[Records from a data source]
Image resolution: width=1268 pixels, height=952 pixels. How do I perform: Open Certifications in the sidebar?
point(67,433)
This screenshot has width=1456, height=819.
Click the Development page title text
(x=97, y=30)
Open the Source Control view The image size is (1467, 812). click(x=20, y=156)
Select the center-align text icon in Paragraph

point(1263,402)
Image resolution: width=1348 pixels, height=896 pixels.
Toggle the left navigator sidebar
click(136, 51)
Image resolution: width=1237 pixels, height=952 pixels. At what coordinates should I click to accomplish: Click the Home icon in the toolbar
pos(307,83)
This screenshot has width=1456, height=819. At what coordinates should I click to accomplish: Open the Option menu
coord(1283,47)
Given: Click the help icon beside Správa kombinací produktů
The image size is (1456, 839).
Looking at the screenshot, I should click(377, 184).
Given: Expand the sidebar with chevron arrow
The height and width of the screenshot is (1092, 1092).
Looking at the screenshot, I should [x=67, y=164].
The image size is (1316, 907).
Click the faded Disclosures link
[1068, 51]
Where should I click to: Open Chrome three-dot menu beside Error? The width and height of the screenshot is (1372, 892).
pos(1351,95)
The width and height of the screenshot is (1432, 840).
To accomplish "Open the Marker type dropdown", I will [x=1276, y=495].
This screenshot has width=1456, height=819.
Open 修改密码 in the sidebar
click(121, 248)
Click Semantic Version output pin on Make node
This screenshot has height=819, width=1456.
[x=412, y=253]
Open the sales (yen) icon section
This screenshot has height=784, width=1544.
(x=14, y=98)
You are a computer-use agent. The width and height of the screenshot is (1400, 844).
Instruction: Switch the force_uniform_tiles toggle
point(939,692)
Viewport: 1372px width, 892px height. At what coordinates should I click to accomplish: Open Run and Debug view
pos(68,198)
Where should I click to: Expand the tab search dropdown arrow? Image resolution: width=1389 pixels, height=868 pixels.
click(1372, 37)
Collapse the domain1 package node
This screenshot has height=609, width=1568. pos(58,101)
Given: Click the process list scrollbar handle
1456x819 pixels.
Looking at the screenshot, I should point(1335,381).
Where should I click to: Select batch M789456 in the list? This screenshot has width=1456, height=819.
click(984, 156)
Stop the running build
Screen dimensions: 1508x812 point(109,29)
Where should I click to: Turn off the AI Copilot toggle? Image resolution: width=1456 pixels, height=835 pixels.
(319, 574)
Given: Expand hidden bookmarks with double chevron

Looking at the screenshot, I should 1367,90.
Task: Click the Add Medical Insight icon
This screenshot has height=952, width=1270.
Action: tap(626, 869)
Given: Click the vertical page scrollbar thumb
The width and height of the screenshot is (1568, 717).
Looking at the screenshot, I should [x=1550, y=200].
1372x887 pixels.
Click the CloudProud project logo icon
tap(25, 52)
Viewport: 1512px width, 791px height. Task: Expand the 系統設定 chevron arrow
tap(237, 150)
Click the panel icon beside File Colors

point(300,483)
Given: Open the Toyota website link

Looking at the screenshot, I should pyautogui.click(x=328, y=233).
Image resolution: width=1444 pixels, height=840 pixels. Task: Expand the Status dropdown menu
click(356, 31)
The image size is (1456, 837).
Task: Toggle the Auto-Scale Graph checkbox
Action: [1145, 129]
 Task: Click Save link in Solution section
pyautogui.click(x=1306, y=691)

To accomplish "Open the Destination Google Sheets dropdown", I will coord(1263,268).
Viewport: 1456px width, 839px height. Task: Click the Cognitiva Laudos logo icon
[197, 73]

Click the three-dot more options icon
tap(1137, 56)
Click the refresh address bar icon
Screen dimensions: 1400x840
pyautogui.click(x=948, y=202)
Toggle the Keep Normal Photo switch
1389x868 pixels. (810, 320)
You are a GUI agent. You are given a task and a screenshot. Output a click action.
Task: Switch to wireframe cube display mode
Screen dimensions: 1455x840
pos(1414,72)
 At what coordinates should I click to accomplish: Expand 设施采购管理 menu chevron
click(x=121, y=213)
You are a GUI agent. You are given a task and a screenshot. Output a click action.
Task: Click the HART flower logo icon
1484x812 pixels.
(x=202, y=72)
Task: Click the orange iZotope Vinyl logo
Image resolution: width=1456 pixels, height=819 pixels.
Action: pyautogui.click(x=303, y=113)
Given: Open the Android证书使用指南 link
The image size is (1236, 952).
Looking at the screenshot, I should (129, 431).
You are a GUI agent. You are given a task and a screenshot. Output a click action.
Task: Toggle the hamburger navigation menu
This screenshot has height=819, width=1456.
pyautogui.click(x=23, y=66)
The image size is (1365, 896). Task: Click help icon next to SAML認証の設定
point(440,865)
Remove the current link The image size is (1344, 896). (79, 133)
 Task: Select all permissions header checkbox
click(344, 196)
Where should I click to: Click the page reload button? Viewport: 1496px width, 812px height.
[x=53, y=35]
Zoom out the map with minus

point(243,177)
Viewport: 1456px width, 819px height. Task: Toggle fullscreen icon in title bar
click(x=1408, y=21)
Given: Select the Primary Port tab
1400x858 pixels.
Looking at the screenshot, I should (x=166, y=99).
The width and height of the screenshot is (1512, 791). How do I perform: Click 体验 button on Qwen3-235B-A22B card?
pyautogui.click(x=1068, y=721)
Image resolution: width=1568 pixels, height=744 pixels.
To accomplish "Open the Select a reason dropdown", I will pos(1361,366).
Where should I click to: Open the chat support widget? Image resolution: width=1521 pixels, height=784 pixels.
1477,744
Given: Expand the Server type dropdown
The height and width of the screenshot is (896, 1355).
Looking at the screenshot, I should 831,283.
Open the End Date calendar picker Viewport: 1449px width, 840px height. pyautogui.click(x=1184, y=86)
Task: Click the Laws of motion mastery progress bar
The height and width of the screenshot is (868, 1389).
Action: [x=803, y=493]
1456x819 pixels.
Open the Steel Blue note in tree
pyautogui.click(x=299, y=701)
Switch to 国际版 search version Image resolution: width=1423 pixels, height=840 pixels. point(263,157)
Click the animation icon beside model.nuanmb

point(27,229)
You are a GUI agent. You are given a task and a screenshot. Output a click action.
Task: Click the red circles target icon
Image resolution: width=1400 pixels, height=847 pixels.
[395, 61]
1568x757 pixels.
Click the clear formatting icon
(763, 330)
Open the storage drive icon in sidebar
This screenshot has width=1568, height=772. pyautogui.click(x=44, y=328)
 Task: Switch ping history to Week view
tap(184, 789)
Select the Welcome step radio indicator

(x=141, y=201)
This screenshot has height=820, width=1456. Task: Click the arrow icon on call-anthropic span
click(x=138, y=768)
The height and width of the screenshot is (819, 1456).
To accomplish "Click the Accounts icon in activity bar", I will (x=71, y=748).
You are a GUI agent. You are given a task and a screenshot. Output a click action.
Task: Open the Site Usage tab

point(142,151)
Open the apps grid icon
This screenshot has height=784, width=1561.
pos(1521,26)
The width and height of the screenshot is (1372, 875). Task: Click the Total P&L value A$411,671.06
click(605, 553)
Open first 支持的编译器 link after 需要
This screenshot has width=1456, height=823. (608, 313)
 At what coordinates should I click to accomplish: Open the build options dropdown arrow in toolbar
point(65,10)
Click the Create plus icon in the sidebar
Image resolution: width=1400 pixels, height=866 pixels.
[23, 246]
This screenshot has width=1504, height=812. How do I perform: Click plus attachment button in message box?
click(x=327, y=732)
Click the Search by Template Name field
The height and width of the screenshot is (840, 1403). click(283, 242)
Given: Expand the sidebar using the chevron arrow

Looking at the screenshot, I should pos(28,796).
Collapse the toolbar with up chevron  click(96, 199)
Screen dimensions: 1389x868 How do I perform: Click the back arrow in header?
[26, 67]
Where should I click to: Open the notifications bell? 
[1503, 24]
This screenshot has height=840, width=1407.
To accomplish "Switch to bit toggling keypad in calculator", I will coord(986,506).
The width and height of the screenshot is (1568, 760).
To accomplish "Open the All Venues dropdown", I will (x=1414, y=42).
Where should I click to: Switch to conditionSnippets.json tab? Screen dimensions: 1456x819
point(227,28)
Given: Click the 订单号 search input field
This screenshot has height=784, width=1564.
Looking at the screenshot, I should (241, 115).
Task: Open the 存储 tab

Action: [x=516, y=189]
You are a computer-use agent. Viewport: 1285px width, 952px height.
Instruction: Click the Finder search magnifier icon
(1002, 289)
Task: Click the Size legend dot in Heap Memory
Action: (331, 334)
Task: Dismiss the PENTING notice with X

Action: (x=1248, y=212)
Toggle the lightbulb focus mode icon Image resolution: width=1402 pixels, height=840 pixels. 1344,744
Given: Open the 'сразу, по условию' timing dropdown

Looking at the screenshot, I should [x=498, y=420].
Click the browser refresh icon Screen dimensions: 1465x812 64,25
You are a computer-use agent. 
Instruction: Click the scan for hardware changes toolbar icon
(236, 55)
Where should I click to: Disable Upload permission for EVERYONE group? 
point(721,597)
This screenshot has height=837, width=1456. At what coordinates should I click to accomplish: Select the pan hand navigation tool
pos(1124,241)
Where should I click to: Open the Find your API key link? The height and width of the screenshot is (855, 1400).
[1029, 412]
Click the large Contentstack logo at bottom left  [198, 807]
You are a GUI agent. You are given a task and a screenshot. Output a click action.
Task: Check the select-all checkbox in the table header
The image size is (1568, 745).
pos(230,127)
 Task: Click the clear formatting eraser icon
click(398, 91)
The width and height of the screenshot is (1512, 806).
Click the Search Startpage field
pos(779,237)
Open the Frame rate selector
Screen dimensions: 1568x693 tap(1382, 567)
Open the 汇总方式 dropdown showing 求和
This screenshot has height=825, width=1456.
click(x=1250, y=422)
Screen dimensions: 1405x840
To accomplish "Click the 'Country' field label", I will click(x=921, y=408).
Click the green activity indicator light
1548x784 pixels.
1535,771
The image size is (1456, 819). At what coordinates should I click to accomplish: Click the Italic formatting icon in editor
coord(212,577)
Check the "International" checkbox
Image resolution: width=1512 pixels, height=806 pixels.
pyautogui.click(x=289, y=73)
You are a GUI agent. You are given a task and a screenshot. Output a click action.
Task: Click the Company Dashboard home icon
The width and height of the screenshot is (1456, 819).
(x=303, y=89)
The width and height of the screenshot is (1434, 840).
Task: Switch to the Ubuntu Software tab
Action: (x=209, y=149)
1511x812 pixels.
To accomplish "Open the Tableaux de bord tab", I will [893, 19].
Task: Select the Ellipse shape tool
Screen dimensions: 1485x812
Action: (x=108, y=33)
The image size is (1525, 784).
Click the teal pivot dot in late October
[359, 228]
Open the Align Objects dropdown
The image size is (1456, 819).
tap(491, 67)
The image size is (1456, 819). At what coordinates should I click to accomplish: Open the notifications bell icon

Task objective » In the entries above, count each line containing the word "computer" and reply with only the count.

Response » 3